To ensure validity of the created memory mapping the file specified by the descriptor fileno is internally automatically synchronized with physical backing store on Mac OS X and OpenVMS.

This example shows a simple way of using mmap:

import mmap

# write a simple example file
with open("hello.txt", "wb") as f:
    f.write("Hello Python!\n")

with open("hello.txt", "r+b") as f:
    # memory-map the file, size 0 means whole file
    mm = mmap.mmap(f.fileno(), 0)
    # read content via standard file methods
    print mm.readline()  # prints "Hello Python!"
    # read content via slice notation
    print mm[:5]  # prints "Hello"
    # update content using slice notation;
    # note that new content must have same size
    mm[6:] = " world!\n"
    # ... and read again using standard file methods
    mm.seek(0)
    print mm.readline()  # prints "Hello  world!"
    # close the map
    mm.close()

The next example demonstrates how to create an anonymous map and exchange data between the parent and child processes:

import mmap
import os

mm = mmap.mmap(-1, 13)
mm.write("Hello world!")

pid = os.fork()

if pid == 0:  # In a child process
    mm.seek(0)
    print mm.readline()

    mm.close()

Memory-mapped file objects support the following methods:

close()

Closes the mmap. Subsequent calls to other methods of the object will result in a ValueError exception being raised. This will not close the open file.

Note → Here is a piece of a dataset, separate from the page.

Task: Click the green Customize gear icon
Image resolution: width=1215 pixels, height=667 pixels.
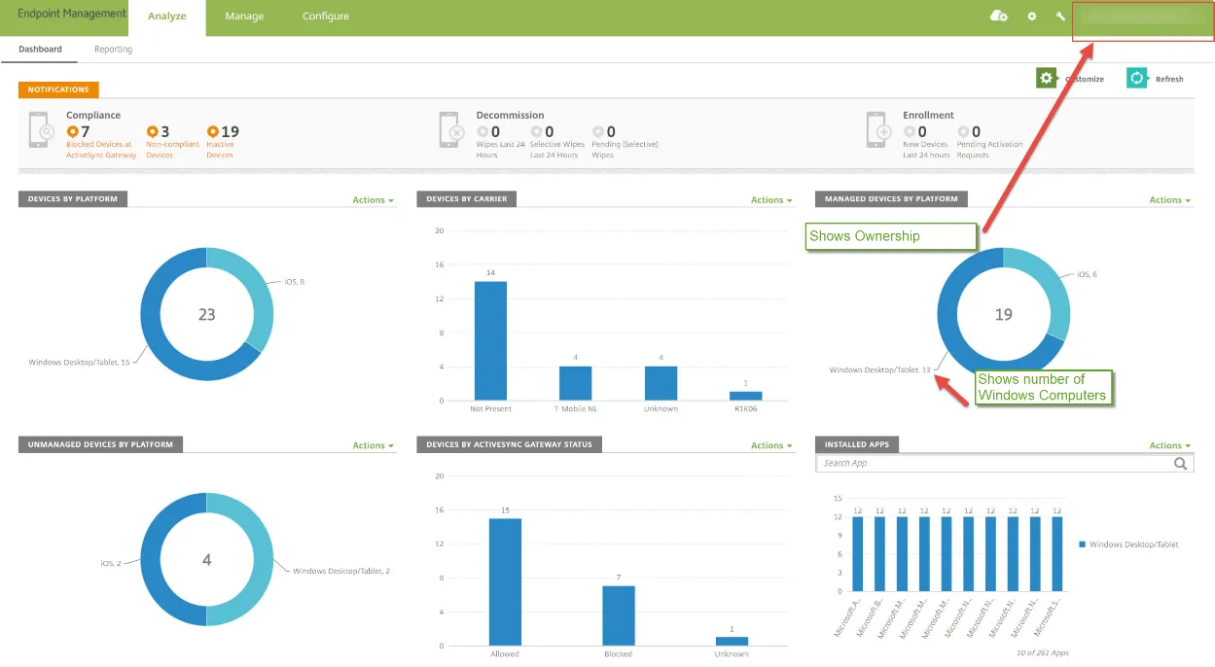Action: (1046, 78)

find(string[, start[, end]])

Returns the lowest index in the object where the substring string is found, such that string is contained in the range [start, end]. Optional arguments start and end are interpreted as in slice notation. Returns -1 on failure.

flush([offset, size])

Flushes changes made to the in-memory copy of a file back to disk. Without use of this call there is no guarantee that changes are written back before the object is destroyed. If offset and size are specified, only changes to the given range of bytes will be flushed to disk; otherwise, the whole extent of the mapping is flushed. offset must be a multiple of the PAGESIZE or ALLOCATIONGRANULARITY.

(Windows version) A nonzero value returned indicates success; zero indicates failure.

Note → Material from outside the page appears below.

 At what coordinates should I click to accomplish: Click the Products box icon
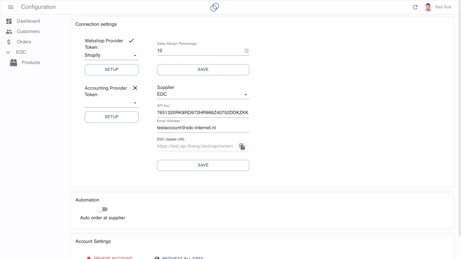(x=14, y=63)
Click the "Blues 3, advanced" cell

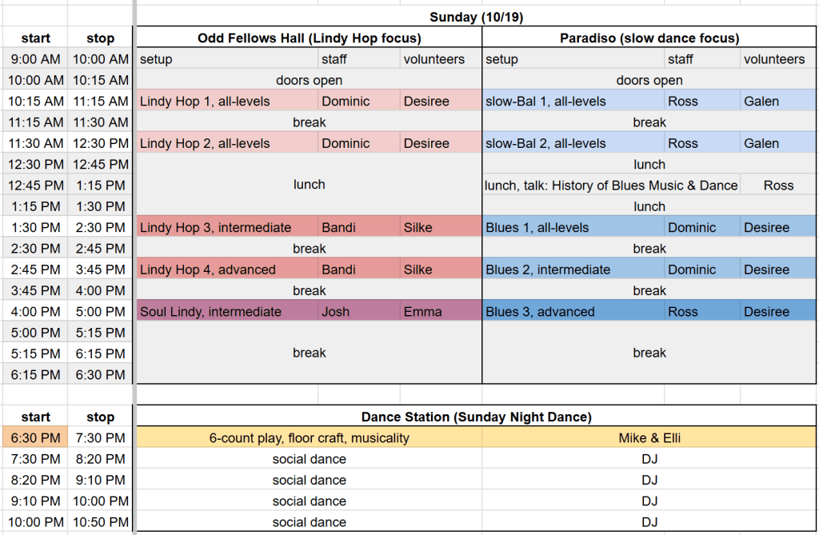[573, 312]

(Unix version) A zero value is returned to indicate success. An exception is raised when the call failed.

move(dest, src, count)

Copy the count bytes starting at offset src to the destination index dest. If the mmap was created with ACCESS_READ, then calls to move will raise a TypeError exception.

read(num)

Return a string containing up to num bytes starting from the current file position; the file position is updated to point after the bytes that were returned.

read_byte()

Returns a string of length 1 containing the character at the current file position, and advances the file position by 1.

readline()

Returns a single line, starting at the current file position and up to the next newline.

resize(newsize)

Resizes the map and the underlying file, if any. If the mmap was created with ACCESS_READ or ACCESS_COPY, resizing the map will raise a TypeError exception.

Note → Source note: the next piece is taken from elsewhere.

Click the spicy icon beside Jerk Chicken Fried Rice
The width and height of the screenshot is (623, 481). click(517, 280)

rfind(string[, start[, end]])

Returns the highest index in the object where the substring string is found, such that string is contained in the range [start, end]. Optional arguments start and end are interpreted as in slice notation. Returns -1 on failure.

seek(pos[, whence])

Set the file’s current position. whence argument is optional and defaults to os.SEEK_SET or 0 (absolute file positioning); other values are os.SEEK_CUR or 1 (seek relative to the current position) and os.SEEK_END or 2 (seek relative to the file’s end).

size()

Return the length of the file, which can be larger than the size of the memory-mapped area.

tell()

Returns the current position of the file pointer.

write(string)

Write the bytes in string into memory at the current position of the file pointer; the file position is updated to point after the bytes that were written. If the mmap was created with ACCESS_READ, then writing to it will raise a TypeError exception.

write_byte(byte)

Write the single-character string byte into memory at the current position of the file pointer; the file position is advanced by 1. If the mmap was created with ACCESS_READ, then writing to it will raise a TypeError exception.